In New Hampshire, child support is established by statute, and described in New Hampshire Revised Statutes §458-C:3: Child Support Formula. To calculate support, the court multiplies the parents' total net income by the appropriate percentage found on the child support table. The total child support obligation is divided between the parents in proportion to their respective incomes. The court deducts allowable childcare expenses or medical support obligation expenses incurred by the custodial parent from the adjusted gross income of the custodial parent. The court deviates from the guidelines when following them would be “unjust or inappropriate.” Generally, support ends at 18 years of age, or when the child marries married or begins military service.

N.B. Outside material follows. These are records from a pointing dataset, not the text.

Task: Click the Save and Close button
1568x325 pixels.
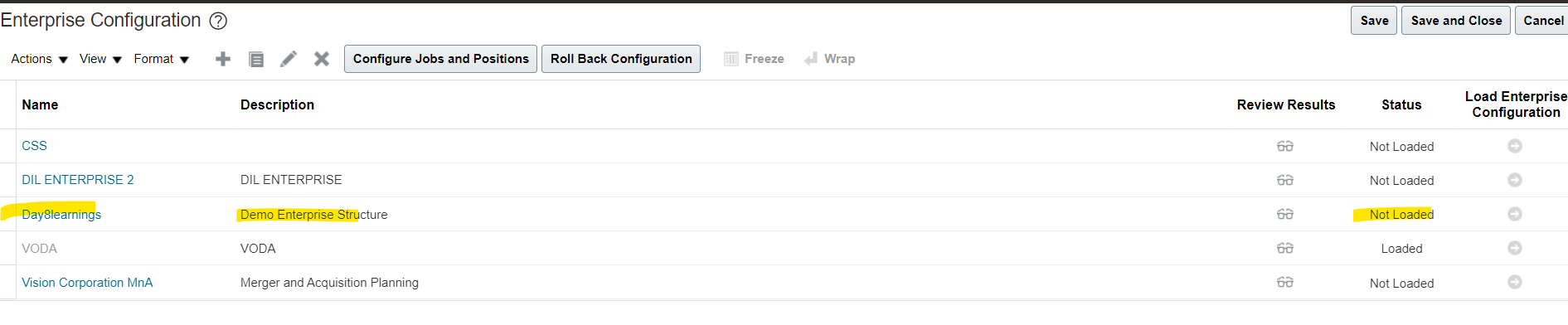Action: click(1456, 21)
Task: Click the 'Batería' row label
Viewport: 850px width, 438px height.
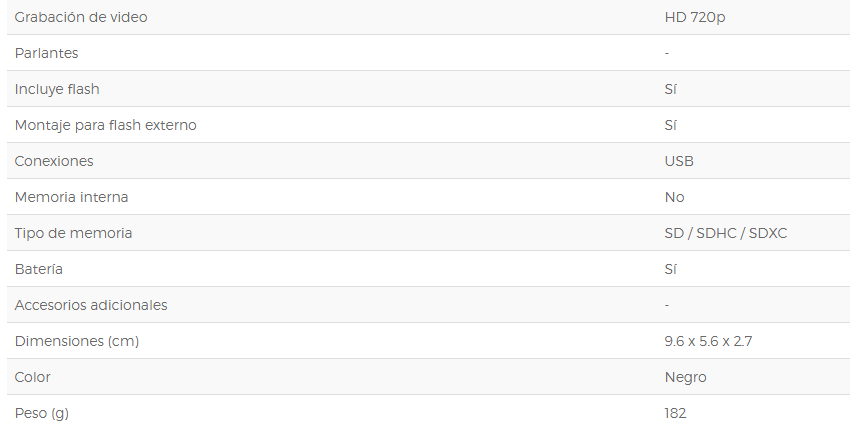Action: 38,269
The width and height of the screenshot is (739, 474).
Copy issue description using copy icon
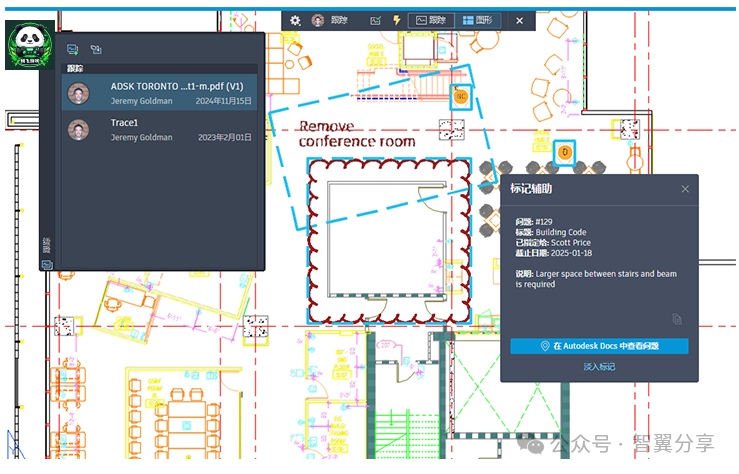click(677, 319)
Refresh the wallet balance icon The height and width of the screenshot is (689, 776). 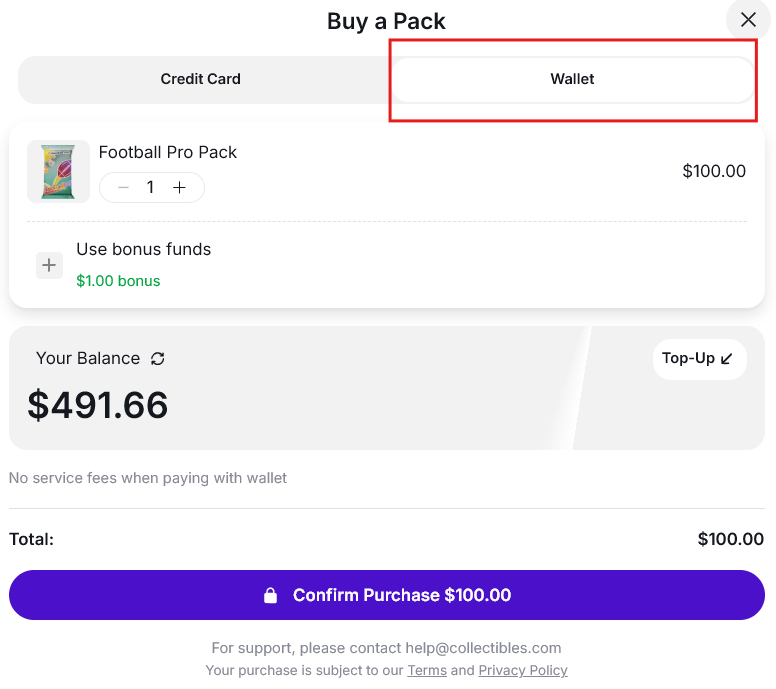pyautogui.click(x=158, y=358)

Many parents agree to a support amount that is different than the state guidelines. When doing so, the court will compare the agreed upon amount to the amount produced by the state guidelines before approving or denying it. Parents are often burdened with the task of making the judge understand why the amount they have agreed upon is better suited and fully adequate to support the child (ren).
    • Property Division: Equitable distribution, with an all-property routine.
    • Appreciation of Separate Property: The appreciation of separate property is marital.
    • Attendance at Hearing: Both spouses must attend the First Appearance Session, which is not really a hearing, but rather an opportunity for the Court to meet with the parties and explain how the process will go. If both parties agree to waive the divorce hearing in the Final Decree, the First Appearance Session is the only time either appears in court. If one spouse lives a outside the state, oftentimes the requirement to attend the First Appearance Session is waived.
    • Fault Considered in Property Division: No.
    • Waiting period after Divorce for Remarriage: None.
    • Ways to Serve Spouse: Divorce papers may be served on the office of the Secretary of State, with the same effect as if served on the defendant at his or her abode or place of business in the state or country where he or she resides.
    • Divorce Records: The NH Department of State, Division of Vital Records Administration, Registration/Certification
In New Hampshire, a person wanting a copy of a Divorce Certificate completes the Form VR201, which is an application for a certified copy of the divorce record. He or she submits the application to the New Hampshire Department of State, Division of Vital Records Administration, Registration/Certification, located at 71 South Fruit Street, Concord, New Hampshire 03301 and must follow specific instructions regarding payments and self addressed return envelopes etc. Certified copies of Divorce Certificates are only released to applicants that clearly have a "direct and tangible" interest in obtaining the record. This way a certified copy is not available to the public for privacy reasons. When making the application, one must provide proper identification and it is often restricted to parties of the divorce case, specially the spouses and/or relatives. A copy of the actual Decree of Divorce must be obtained from the county in which the divorce was filed and finalized. The actual Decree of Divorce will contain the terms of the divorce settlement versus just the basic facts that are included in the Divorce Certificate.